For Emma Blanck, a sophomore marine science student from Vermont, ultimate provides just the brain break she needs during her busiest semesters.

“I wish I was majoring in Frisbee,” she says. “I just get to laugh and sweat and decompress.”

She describes the community of ultimate in one word: “happy.” People, she says, are kind, welcoming and fun.

The club was passed down to senior communication student from Hanover, New Hampshire, Hayden Fleischer in 2022. He has been playing ultimate since he joined the club in 2020. Back then, tournaments were out of the question, so on-campus recreation was the club’s primary focus.

Hayden remembers feeling flustered when he inherited the club. “I was learning how to run a club while actively running a club,” he says. “I realized, Oh, this is going to take a lot of networking.”

The ultimate club practices on Johnson Athletic Field.

That’s where his communication major came into play. His experience with public speaking through coursework at Eckerd gave him the confidence to lead team huddles and organize tournaments with other teams across the state.

Occasionally, there have been scheduling conflicts with athletic teams who need to use Eckerd’s turf field to practice. When miscommunication occurs, Hayden has learned to be patient and kind through the frustrations.

During his first year at Eckerd, when he learned to play ultimate, the dream of going to a tournament with the team began stirring in his head. Once COVID restrictions were lifted, he had the opportunity to make his dream come true. Hayden started direct-messaging on Instagram with other ultimate teams in Florida last fall. Through one of those “cold calls,” the Tritons were invited to their first tournament in nearly four years.

“We were kind of out of our depths because we don’t have as much funding as other teams do,” Hayden says. “We don’t have a coaching staff, just a student coach.”

All the team has are one another and a love for the game. Emma observed other teams that have paid coaches. The culture of those teams seems, to her, more uptight, and the environment is more stressful. Without a formal coach, sometimes Eckerd players aren’t as familiar with every rule, but their easygoing spirit makes it easier to enjoy the game.

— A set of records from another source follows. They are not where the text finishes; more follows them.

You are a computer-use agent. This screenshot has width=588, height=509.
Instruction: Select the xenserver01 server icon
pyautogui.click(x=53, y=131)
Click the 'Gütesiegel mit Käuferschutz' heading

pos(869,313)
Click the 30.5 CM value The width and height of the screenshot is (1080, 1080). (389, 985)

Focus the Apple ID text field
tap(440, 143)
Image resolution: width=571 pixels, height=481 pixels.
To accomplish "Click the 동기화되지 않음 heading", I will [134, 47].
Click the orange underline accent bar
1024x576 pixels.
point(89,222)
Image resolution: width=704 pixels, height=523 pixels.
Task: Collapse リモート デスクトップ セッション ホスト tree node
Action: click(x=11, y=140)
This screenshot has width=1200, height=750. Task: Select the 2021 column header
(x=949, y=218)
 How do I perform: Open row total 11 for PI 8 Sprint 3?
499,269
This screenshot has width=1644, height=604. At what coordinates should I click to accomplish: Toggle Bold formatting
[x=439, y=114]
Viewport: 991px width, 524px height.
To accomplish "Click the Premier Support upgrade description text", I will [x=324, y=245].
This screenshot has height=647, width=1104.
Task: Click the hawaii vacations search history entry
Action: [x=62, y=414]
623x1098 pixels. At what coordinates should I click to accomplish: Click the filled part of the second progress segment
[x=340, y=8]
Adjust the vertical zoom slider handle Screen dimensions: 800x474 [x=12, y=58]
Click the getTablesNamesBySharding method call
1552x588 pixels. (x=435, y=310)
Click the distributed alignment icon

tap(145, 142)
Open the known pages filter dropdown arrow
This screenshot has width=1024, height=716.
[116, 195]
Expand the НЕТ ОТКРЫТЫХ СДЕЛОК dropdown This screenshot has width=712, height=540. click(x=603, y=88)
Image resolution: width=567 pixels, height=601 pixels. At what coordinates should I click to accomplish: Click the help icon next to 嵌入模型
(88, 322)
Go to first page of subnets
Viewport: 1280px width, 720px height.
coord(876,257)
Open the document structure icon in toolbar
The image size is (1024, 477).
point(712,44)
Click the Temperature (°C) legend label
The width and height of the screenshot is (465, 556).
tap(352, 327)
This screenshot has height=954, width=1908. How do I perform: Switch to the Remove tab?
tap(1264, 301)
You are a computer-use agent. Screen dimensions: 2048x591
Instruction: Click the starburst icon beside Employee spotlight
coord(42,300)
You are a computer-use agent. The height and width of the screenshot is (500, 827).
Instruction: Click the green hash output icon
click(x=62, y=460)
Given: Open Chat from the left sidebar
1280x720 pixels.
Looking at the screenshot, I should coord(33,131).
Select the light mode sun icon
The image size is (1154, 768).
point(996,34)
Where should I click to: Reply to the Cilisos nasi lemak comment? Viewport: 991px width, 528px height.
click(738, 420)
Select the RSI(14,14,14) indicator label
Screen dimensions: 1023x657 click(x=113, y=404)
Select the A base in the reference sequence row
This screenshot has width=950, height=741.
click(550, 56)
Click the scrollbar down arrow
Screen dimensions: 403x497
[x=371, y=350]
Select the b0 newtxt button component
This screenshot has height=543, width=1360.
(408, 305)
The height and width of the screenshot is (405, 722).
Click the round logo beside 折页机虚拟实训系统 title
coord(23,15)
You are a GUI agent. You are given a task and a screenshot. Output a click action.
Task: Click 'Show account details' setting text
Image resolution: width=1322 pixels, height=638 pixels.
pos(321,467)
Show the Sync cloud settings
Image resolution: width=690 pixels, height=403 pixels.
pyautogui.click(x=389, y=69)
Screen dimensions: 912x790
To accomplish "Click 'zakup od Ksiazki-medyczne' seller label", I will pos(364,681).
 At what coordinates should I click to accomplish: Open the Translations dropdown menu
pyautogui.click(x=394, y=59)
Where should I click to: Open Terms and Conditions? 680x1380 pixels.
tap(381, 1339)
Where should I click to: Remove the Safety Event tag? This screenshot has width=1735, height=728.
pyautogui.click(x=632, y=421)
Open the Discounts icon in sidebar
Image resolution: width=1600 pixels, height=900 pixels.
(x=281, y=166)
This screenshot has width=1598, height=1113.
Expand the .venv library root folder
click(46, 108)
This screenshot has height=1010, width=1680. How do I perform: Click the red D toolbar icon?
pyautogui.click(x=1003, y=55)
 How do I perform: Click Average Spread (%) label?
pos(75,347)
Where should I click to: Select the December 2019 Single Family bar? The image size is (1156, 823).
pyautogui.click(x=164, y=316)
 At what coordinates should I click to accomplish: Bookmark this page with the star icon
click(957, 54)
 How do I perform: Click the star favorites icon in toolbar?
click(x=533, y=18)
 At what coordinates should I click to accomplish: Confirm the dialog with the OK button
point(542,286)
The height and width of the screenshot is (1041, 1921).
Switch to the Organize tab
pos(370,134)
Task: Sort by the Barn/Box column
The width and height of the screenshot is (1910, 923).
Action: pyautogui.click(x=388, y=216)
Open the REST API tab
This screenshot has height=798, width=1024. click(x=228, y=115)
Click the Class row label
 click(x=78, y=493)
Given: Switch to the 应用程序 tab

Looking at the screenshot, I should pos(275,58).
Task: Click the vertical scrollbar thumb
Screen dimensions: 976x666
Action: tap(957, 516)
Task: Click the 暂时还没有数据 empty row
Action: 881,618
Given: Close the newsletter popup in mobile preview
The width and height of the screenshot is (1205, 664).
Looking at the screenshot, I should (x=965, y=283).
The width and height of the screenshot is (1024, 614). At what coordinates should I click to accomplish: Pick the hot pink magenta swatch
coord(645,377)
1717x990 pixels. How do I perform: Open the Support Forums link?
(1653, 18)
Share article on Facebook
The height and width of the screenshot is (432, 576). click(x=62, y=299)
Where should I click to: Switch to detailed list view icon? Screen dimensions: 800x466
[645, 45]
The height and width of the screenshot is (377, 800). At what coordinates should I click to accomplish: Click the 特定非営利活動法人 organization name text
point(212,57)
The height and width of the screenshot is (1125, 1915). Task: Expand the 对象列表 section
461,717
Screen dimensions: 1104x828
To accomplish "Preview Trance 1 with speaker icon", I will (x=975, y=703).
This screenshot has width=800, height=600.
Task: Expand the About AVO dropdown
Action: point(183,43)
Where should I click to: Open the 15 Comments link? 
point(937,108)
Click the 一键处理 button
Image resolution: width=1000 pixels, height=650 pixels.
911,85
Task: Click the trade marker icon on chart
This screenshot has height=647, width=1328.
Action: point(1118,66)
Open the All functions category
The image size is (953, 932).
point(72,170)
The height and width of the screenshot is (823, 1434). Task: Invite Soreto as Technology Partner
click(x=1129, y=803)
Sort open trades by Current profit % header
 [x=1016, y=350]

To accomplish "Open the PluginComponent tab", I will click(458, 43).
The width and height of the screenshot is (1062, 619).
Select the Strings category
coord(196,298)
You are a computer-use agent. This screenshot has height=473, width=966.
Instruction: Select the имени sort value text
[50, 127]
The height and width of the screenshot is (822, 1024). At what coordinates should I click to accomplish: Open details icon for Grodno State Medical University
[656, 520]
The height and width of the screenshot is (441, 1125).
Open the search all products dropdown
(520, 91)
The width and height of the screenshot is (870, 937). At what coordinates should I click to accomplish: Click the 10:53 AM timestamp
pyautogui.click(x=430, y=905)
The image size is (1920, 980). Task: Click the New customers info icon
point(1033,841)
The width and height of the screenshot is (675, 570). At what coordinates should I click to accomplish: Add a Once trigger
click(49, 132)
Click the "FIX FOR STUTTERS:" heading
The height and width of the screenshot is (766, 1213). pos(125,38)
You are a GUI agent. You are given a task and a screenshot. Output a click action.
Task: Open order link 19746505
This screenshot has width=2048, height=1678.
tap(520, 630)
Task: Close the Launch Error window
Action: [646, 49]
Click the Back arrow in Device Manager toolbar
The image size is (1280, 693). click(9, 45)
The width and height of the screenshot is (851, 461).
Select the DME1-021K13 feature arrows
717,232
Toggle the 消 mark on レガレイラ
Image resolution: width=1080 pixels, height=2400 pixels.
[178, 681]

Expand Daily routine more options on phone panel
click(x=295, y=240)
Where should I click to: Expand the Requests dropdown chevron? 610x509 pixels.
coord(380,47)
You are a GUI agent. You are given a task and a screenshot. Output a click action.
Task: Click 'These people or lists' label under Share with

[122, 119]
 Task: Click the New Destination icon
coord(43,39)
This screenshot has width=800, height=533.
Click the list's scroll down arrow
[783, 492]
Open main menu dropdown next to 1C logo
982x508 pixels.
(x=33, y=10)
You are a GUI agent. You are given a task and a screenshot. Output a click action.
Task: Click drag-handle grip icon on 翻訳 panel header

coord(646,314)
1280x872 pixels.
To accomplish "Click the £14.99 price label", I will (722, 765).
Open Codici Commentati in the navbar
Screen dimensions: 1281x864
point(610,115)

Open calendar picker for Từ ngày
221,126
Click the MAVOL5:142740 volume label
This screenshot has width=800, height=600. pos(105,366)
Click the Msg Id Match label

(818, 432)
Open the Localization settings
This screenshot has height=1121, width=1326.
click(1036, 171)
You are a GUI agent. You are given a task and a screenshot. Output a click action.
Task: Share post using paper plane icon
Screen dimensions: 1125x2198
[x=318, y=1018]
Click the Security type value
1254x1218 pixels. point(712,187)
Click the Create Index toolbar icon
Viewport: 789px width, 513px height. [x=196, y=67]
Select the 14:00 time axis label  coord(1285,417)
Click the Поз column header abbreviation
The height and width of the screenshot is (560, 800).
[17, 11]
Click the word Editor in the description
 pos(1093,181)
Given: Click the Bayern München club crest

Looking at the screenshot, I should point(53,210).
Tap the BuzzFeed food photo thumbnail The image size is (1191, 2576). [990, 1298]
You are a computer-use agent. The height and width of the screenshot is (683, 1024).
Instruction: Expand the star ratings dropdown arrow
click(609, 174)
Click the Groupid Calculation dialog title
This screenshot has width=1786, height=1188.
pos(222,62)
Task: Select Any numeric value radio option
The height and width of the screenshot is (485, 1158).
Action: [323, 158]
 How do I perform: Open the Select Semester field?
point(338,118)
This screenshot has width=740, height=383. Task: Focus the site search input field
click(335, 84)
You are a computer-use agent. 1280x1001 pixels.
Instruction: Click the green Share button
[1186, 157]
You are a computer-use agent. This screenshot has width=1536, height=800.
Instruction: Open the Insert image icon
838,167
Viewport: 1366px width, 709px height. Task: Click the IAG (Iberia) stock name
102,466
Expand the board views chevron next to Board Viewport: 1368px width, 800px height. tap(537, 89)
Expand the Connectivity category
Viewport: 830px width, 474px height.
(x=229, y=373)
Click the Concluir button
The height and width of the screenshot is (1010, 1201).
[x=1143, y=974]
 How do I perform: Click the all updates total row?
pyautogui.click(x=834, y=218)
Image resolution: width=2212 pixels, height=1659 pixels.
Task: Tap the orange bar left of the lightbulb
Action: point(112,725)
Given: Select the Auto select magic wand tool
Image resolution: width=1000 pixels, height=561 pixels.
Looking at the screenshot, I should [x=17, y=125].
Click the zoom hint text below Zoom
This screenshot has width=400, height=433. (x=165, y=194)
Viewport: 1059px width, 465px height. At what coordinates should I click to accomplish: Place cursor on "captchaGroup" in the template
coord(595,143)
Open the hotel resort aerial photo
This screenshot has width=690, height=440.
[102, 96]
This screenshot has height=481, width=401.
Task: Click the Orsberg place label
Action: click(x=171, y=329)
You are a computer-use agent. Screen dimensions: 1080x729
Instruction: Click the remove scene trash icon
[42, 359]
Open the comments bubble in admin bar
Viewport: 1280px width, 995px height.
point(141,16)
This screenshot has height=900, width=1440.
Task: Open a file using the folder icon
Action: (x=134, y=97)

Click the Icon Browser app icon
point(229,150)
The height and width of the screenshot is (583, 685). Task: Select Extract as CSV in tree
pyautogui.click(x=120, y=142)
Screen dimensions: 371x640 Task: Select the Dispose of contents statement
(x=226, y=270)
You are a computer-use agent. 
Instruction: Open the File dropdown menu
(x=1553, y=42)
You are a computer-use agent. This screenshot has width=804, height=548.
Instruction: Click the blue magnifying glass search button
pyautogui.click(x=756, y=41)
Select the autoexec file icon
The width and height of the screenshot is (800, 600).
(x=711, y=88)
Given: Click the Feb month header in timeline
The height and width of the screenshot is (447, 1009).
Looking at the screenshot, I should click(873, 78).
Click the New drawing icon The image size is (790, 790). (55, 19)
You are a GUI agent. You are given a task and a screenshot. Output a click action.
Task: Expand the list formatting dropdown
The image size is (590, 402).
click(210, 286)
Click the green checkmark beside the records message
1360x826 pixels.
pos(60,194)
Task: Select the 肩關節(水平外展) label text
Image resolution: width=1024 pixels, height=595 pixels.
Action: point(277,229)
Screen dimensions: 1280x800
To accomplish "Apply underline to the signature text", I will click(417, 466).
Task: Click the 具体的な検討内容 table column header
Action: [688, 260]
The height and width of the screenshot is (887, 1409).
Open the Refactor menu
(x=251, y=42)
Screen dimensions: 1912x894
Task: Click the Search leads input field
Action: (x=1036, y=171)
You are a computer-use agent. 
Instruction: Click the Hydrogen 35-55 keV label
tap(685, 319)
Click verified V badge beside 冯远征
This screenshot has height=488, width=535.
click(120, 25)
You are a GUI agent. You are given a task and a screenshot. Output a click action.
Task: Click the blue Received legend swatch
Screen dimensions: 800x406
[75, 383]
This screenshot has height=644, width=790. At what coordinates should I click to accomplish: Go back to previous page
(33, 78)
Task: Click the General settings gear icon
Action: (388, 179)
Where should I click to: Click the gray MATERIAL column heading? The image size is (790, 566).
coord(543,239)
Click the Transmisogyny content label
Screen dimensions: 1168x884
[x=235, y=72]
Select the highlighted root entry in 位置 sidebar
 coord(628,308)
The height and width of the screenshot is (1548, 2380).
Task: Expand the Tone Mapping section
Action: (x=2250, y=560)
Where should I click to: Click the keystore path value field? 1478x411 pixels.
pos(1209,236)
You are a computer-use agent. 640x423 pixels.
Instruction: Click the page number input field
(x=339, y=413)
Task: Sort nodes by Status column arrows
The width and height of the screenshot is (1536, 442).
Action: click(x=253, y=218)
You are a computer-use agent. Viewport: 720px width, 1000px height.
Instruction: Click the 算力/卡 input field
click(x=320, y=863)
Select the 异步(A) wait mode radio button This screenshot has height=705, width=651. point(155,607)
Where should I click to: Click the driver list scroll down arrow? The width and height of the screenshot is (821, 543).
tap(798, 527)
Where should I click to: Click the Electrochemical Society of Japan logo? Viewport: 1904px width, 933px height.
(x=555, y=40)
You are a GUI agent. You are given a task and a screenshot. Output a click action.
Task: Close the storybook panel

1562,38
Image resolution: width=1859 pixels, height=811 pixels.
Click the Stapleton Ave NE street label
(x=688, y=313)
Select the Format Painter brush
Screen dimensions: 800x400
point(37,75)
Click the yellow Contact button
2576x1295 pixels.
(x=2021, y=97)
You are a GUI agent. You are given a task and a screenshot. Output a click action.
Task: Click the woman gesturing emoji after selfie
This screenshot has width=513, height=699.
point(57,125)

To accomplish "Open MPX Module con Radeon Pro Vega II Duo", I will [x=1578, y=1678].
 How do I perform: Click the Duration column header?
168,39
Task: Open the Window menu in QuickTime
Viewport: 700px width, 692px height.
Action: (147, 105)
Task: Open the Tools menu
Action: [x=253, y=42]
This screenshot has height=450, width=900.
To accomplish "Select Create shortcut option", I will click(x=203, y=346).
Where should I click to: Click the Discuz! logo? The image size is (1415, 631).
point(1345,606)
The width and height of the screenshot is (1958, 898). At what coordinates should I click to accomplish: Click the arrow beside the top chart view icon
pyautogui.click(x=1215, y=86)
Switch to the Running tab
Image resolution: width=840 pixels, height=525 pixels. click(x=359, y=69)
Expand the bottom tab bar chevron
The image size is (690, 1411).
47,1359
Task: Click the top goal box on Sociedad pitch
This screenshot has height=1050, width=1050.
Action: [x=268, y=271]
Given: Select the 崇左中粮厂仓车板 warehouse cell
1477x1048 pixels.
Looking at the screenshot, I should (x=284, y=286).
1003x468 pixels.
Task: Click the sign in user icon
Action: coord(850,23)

The first tournament the team entered last semester was at the University of South Florida, and EC Ultimate came in dead last. Hayden remembers the defeat with a smile.

“That was one of the top-five days of my entire Eckerd experience,” he says.

It’s been incredibly rewarding to live the reality of a four-year-long goal. The club has grown quite a bit over the last year. Three nights a week, roughly 25 ultimate enthusiasts gather on the turf under stadium lights, stretching their legs before a scrimmage.

Eli Koss, a first-year student from Pennsylvania, builds ultimate nights into his schedule. When he wants to procrastinate on schoolwork, he is motivated by the reward of playing. It grounds him.

“Ultimate is how I met all my friends,” Eli says.

The club connects him with older students who helped him navigate the adjustment to college both academically and socially. They even offer advice about selecting a major.

In high school, Eli and his friends started an informal ultimate team. He was always the weird kid in the league who played without shoes. At Eckerd, that is typical student behavior,  especially for pickup games and practices.

The club will often split into two groups: one for less competitive or novice players and one for more confident players eager to compete. Their time together is more “practice-like.” This club/team split, Hayden believes, is an effective structure because it gives everyone the space to play how they feel comfortable.

“In the future, I hope the club stays relaxed and continues to be a balance of being competitive and welcoming,” Hayden says. “It’s a great experience. For us, it’s more about having fun than winning.”

Eli likes to play competitively, but he thinks pickup is what keeps people coming back week after week.

“We celebrate the mini wins,” Emma says. “We bring Eckerd on the field with us.”

A “mini win” can be anything—somebody doing something cool like jumping really high or completing a wacky pass.

“The ebb and flow between our teammates—that’s the victory,” Eli says. “If it works, sweet. If not, it was fun to try.”

First-year QB Nguyen-Hoang works a passing drill under the sunset.